ASSIGNED TASK: Leave the images aside and repeat the whole listing exactly.

MATERIAL FOR THE TASK:

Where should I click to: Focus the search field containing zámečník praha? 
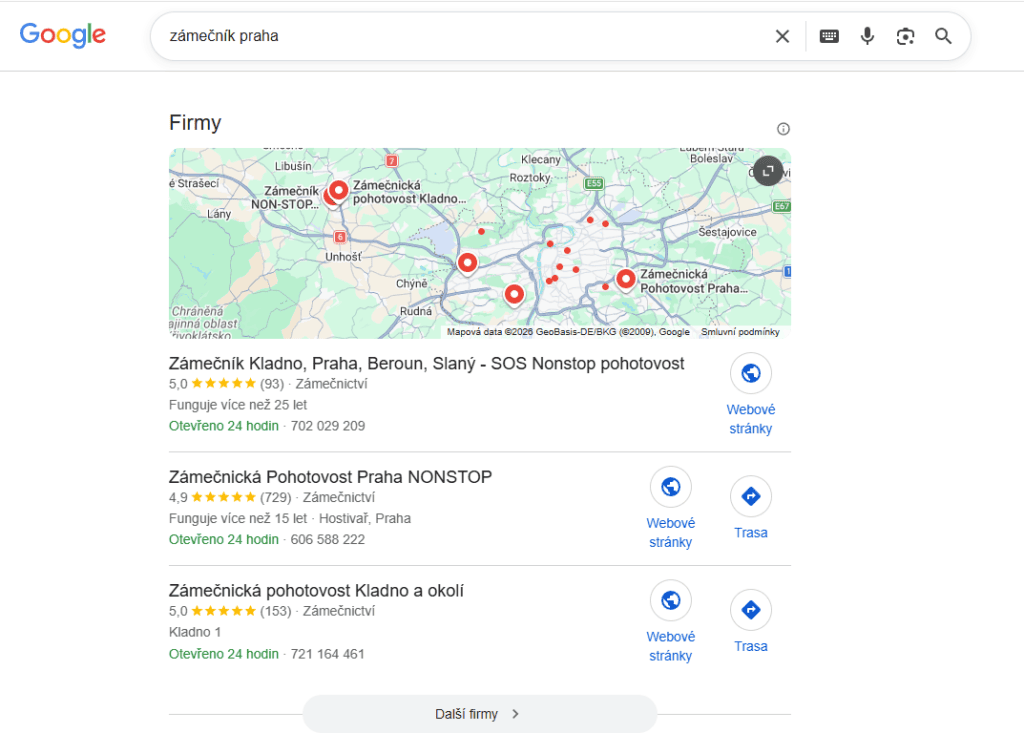[464, 36]
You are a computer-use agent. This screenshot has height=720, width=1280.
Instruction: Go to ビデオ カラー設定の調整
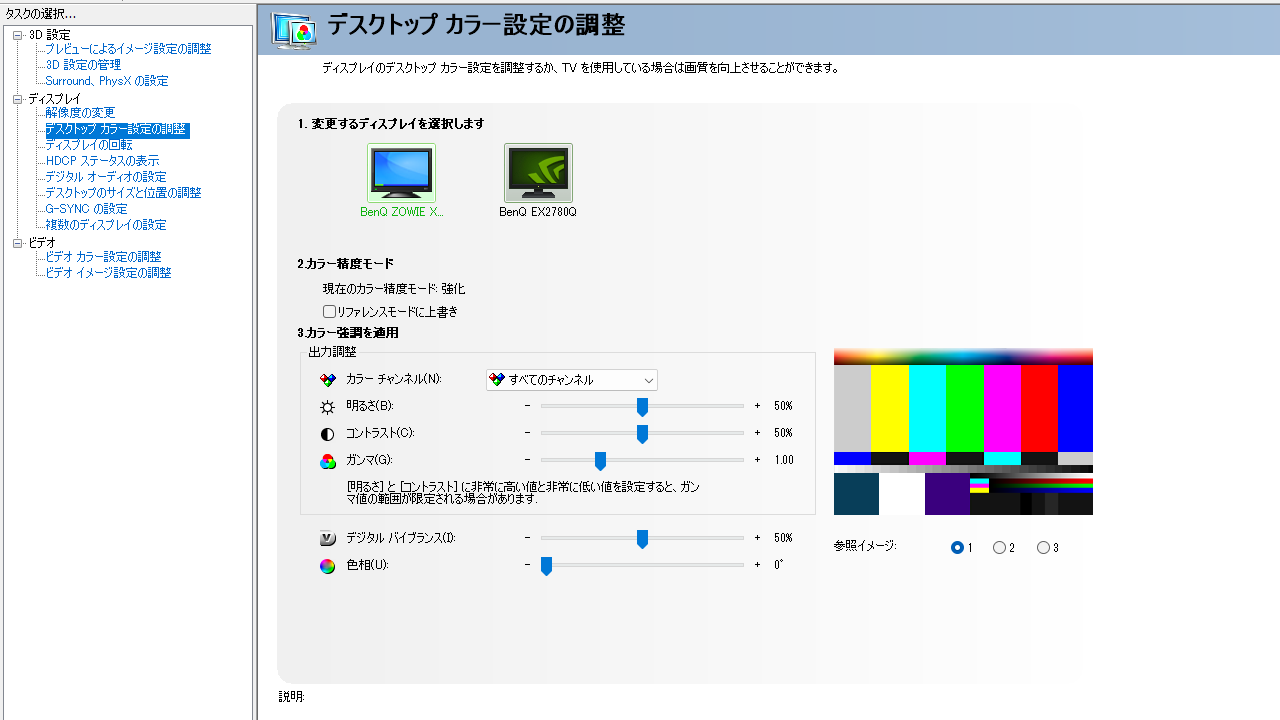point(103,257)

OUTPUT BELOW:
Where should I click to: Focus the search field containing zámečník praha? 
[464, 36]
You are a computer-use agent. This screenshot has height=720, width=1280.
Instruction: Go to ビデオ カラー設定の調整
point(103,257)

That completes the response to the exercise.